**Aufgaben**
1) Geben Sie den Abschnitt aus dem Seitenauszug zwischen "Die Türkei steht" und "unserer Türkei-Politik entschlossen.", beide einschließlich, wortgetreu wieder.
2) Wozu hat sich die sprechende Seite laut dem Seitenauszug zur Türkei entschlossen?

**Seitenauszug**
....

Die Türkei steht am Scheideweg. Wer, wie Erdogan, Hunderttausende Beamte, Soldaten und Richter entlässt, Zehntausende von Menschen, darunter Abgeordnete, Journalisten und Menschenrechtsaktivisten, ins Gefängnis steckt und Hunderte Presseorgane schließt, will offenbar das Rad der Geschichte zurückdrehen und die in den letzten Jahren aufgebauten Fundamente von Rechtsstaatlichkeit und Demokratie in der Türkei wieder rückabwickeln. Deshalb haben wir uns schweren Herzens zu einer Neuausrichtung unserer Türkei-Politik entschlossen.

....

**Bereitgestellte Auflistung**
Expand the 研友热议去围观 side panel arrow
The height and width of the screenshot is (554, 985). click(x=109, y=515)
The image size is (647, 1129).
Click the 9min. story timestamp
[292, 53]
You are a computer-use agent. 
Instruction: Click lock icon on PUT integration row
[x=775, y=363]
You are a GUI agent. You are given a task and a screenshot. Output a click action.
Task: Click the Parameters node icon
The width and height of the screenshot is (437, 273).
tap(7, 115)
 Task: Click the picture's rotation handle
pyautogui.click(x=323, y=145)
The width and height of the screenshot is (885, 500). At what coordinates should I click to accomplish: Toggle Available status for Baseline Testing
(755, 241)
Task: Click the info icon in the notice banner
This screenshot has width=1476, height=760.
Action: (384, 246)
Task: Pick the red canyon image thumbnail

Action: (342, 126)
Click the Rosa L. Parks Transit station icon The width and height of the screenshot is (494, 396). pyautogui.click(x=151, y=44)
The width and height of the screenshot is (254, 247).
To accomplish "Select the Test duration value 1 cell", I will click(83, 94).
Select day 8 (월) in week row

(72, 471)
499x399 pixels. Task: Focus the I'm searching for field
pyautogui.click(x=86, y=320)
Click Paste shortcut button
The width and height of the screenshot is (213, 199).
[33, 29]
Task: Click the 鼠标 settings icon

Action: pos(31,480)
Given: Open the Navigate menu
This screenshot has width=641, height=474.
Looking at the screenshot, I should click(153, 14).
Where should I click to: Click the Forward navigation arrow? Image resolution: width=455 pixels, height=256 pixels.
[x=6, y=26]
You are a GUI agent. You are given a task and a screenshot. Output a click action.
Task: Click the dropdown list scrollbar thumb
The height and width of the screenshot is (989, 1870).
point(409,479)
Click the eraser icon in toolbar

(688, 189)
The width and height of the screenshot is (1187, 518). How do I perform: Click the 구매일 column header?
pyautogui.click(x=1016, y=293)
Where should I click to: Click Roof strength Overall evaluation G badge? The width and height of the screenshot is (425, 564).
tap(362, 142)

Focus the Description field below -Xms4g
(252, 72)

....

**Antworten je Aufgabe**
1)
Die Türkei steht am Scheideweg. Wer, wie Erdogan, Hunderttausende Beamte, Soldaten und Richter entlässt, Zehntausende von Menschen, darunter Abgeordnete, Journalisten und Menschenrechtsaktivisten, ins Gefängnis steckt und Hunderte Presseorgane schließt, will offenbar das Rad der Geschichte zurückdrehen und die in den letzten Jahren aufgebauten Fundamente von Rechtsstaatlichkeit und Demokratie in der Türkei wieder rückabwickeln. Deshalb haben wir uns schweren Herzens zu einer Neuausrichtung unserer Türkei-Politik entschlossen.

2) Zu einer Neuausrichtung ihrer Türkei-Politik.